Identifying High-Potential Accounts for Sales Targeting
A Data-Driven Approach using Additive Logistic Regression

Overview
This project focuses on identifying high-potential accounts for sales targeting using a data-driven approach. We leveraged a Target Account List (TAL) to identify 30 high-potential accounts, yielding potentially ~5.4 million USD yearly.
Data Overview
The dataset consists of over 3,000 companies across six different datasets. For training and testing purposes, the data was divided as follows:
- Train: 254 observations (122 sales)
- Test: 132 observations
Feature engineering was applied to enhance the dataset, resulting in around 100 features including lag and rolling features, days between engagements, average weekly engagement rate, etc.
Feature Selection
Random Forest was used for feature selection to identify the most important predictors for the model.

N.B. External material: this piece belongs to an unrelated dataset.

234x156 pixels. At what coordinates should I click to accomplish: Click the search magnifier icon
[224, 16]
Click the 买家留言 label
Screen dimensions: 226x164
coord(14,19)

Model: Additive Logistic Regression
The model used for predicting high-potential accounts is Additive Logistic Regression. This model allows us to handle the sparsity in the data and provides a probabilistic framework for prediction.
The logistic regression model is defined as:
\[P(Y = 1 | X) = \frac{1}{1 + e^{-(\beta_0 + \sum_{i=1}^{n} \beta_i X_i)}}\]
Where:
- \( P(Y = 1 | X) \) is the probability that the outcome \( Y \) is 1 given the predictors \( X \).
- \( \beta_0 \) is the intercept term.
- \( \beta_i \) are the coefficients for each predictor \( X_i \).
In our additive model, we include interaction terms and polynomial terms to capture non-linear relationships:
\[P(Y = 1 | X) = \frac{1}{1 + e^{-(\beta_0 + \sum_{i=1}^{n} \beta_i X_i + \sum_{j=1}^{m} \gamma_j Z_j)}}\]
Where:
- \( Z_j \) represents interaction or polynomial terms derived from the original predictors.
- \( \gamma_j \) are the coefficients for these interaction or polynomial terms.

Prediction Results
The model provided the following prediction results:
- With 4 predictors: Identified 40 potential customers
- With 10 predictors: Identified 35 potential customers (30 in common with the 4 predictors model)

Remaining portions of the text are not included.